The price that ALTO pays for corn generally tracks the CBOT price of corn very well, with one exception, which is corn basis . Corn basis, again in simple terms, is the cash cost to have the corn delivered now. If corn is in high supply (such as at harvest time in the Fall) - the basis is often negative. If corn is not readily available, then the basis will be positive, which is an added cost for ALTO.

When calculating the crush margin, one must use the actual cash cost; therefore, tracking basis is very important.

This was just a primer - we'll be going into the weeds a little bit later to explain what "crushed" ALTO in 2022 and why ALTO's complete transformation has been lost in a "maize" (I promise - no more corny humor!).

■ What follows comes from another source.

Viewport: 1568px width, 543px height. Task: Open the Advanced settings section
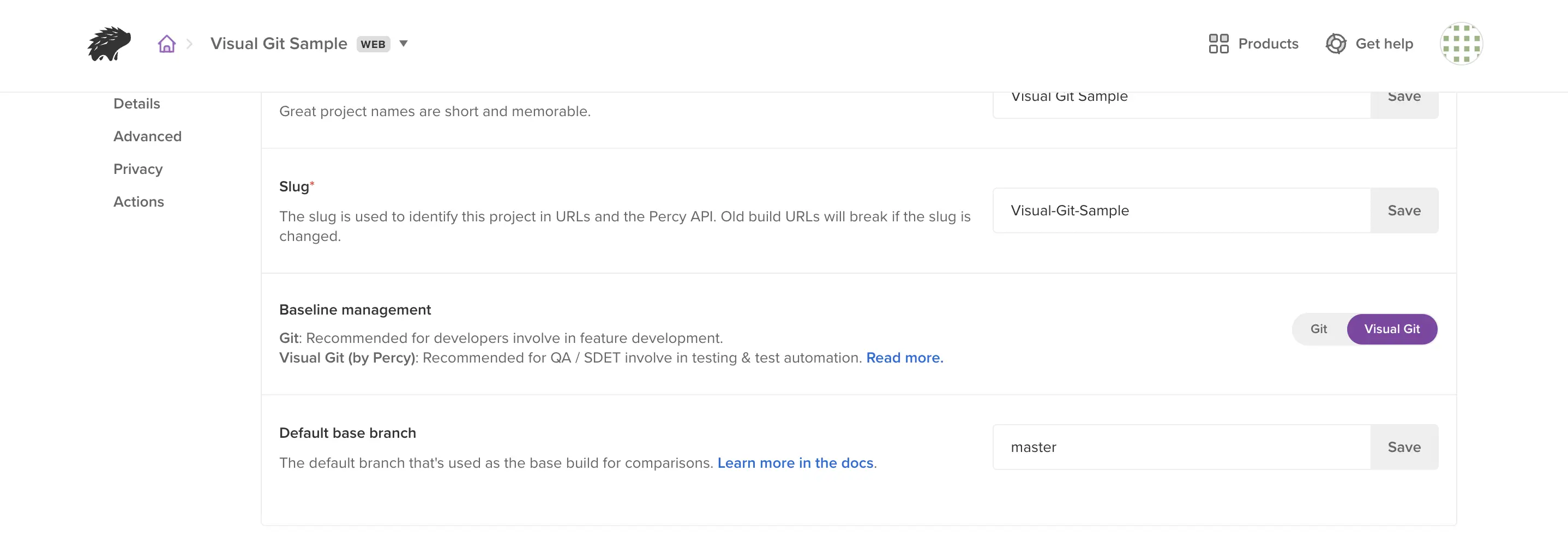point(147,136)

I agree with Kingdom Capital that Q1, 2023 will result in an operating loss, but Q2 is already looking significantly better. For historical reference, April of 2022 averaged a 15-cent negative margin while April of 2023 has averaged a positive crush margin and ended the month at a $0.20 positive crush margin. Current 2023 May and June crush margins are also currently forecast to be higher than 2022, which combined with significantly lower freight/natural gas costs suggest that Q2 is likely to be profitable. But I am getting ahead of myself; let's first explore last year's operating results.

Part 1 - 2022 - What Went Wrong?

Seriously, what didn't go wrong? ALTO could just not catch a break in 2022...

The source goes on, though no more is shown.